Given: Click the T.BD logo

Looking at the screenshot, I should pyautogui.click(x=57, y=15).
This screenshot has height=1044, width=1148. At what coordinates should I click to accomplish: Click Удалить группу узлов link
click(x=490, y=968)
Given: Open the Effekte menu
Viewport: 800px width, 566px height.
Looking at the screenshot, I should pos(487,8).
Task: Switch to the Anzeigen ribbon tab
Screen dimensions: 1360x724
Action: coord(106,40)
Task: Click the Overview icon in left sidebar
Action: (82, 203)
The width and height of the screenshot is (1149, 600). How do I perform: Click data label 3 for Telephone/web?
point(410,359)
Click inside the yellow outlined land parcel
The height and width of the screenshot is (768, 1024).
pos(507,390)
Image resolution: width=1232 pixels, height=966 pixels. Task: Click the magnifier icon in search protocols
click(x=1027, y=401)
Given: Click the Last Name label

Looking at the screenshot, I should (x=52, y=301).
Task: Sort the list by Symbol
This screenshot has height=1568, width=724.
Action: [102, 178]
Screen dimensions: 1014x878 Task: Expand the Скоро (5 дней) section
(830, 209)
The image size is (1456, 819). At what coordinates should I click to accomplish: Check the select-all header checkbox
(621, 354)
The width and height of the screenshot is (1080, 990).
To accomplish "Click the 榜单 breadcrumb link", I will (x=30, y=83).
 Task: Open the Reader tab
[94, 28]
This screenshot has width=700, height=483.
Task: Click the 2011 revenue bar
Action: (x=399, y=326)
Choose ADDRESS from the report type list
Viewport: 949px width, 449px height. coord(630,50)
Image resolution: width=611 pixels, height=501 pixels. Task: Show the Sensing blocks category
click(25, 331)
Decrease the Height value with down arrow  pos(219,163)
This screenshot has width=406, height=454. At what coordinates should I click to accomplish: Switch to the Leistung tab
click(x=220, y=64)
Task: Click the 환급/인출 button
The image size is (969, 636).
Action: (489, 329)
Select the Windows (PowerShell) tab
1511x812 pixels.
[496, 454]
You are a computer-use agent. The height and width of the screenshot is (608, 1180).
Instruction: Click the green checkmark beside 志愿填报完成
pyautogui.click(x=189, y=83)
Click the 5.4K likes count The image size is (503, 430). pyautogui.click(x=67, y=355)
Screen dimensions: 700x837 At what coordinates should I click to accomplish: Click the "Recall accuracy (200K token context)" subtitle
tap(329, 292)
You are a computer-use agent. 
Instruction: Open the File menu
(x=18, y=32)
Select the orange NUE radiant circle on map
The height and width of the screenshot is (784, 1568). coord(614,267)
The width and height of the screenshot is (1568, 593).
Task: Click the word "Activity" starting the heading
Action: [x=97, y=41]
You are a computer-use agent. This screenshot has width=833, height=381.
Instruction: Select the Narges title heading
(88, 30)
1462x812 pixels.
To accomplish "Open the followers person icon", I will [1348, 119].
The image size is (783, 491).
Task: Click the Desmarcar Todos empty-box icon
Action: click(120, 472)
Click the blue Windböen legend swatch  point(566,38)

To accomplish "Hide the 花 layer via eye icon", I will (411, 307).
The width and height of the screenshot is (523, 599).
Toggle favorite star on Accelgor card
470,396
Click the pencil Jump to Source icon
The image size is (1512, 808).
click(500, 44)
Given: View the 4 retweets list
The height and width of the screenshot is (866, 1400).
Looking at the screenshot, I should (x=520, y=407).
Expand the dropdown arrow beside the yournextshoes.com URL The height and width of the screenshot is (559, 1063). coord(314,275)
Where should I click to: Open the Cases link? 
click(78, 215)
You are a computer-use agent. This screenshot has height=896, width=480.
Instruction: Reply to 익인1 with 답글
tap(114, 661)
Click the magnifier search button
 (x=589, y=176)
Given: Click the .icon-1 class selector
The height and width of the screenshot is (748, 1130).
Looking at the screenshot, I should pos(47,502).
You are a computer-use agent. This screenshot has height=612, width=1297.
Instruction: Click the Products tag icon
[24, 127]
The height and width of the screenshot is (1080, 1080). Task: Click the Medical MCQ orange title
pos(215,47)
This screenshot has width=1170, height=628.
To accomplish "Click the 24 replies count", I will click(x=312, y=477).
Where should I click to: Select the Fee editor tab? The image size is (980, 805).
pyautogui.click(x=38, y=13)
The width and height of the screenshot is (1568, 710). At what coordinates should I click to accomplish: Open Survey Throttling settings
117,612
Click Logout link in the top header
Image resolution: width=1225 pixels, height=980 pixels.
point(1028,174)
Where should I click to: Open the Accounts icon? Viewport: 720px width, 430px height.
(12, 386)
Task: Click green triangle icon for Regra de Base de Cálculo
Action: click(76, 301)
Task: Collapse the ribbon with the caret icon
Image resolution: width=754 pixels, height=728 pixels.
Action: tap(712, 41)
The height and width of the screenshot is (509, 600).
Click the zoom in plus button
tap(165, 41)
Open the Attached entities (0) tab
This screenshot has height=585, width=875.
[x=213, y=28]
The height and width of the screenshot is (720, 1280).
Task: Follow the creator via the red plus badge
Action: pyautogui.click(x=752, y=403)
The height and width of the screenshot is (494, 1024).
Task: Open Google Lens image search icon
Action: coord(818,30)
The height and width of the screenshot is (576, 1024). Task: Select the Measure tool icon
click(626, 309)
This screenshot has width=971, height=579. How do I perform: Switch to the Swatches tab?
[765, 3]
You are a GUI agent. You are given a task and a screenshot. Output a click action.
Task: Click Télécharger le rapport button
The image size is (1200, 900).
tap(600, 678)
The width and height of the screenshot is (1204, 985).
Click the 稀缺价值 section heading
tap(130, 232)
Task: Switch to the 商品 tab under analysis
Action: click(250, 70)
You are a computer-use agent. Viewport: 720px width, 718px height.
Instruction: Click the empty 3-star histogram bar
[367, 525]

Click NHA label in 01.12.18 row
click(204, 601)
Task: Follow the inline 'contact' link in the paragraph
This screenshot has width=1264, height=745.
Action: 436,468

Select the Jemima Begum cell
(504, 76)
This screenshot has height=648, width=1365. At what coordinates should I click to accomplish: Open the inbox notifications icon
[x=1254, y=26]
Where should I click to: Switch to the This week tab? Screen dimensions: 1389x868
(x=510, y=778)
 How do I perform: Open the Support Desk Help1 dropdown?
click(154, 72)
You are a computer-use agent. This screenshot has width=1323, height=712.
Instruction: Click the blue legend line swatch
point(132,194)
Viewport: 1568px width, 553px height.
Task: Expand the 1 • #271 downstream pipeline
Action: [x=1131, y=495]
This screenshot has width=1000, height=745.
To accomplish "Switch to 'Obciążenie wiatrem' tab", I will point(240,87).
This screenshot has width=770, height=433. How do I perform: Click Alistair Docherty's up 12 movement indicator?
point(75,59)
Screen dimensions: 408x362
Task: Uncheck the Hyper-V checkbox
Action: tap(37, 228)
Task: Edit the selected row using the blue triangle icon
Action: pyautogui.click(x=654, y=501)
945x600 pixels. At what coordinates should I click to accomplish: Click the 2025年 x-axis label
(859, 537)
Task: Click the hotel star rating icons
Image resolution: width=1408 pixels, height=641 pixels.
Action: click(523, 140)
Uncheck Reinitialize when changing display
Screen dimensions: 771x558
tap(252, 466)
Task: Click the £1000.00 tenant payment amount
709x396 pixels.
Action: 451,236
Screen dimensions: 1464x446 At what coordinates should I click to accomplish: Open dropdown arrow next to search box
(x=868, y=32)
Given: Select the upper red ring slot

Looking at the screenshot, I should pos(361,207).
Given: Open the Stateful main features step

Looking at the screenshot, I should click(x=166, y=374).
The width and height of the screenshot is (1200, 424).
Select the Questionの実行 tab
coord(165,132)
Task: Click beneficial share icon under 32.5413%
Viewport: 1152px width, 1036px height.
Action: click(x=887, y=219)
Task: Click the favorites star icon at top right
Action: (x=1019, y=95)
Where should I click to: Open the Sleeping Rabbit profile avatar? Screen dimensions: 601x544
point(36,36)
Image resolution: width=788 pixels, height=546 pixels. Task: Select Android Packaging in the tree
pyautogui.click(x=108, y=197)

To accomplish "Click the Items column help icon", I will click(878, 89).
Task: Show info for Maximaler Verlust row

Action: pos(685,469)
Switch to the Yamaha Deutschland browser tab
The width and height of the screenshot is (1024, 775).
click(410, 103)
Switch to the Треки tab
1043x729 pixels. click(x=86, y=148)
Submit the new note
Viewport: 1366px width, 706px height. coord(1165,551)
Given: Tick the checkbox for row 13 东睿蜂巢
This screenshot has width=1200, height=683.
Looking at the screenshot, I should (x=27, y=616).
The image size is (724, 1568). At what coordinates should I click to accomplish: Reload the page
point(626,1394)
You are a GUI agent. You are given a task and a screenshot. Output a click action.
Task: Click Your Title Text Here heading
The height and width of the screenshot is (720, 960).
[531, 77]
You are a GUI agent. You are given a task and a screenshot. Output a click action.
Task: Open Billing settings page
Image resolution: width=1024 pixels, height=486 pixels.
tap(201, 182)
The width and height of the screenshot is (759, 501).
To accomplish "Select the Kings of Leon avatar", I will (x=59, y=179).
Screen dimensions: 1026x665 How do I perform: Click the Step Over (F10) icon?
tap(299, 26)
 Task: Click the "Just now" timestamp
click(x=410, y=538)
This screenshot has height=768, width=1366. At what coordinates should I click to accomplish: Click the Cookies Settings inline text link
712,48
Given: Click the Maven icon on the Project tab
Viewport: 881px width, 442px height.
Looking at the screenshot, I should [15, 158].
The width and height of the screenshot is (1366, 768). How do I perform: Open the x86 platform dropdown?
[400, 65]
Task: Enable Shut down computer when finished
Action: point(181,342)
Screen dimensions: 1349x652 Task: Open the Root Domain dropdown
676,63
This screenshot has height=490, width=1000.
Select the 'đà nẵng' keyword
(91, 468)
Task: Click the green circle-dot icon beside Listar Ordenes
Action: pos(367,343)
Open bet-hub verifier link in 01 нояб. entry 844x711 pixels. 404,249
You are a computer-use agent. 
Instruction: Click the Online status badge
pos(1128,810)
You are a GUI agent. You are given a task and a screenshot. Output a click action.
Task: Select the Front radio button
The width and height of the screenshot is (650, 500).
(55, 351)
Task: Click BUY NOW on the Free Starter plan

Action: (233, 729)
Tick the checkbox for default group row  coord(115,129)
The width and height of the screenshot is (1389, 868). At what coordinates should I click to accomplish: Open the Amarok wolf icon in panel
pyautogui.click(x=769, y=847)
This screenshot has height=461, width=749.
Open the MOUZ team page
——————————
* WHAT YOU HAVE TO DO
Whenever a line of the records holds the string "Tick", pick it out and copy it.

* REPLY TO THE TASK
Given: Tick the checkbox for row 13 东睿蜂巢
Tick the checkbox for default group row  coord(115,129)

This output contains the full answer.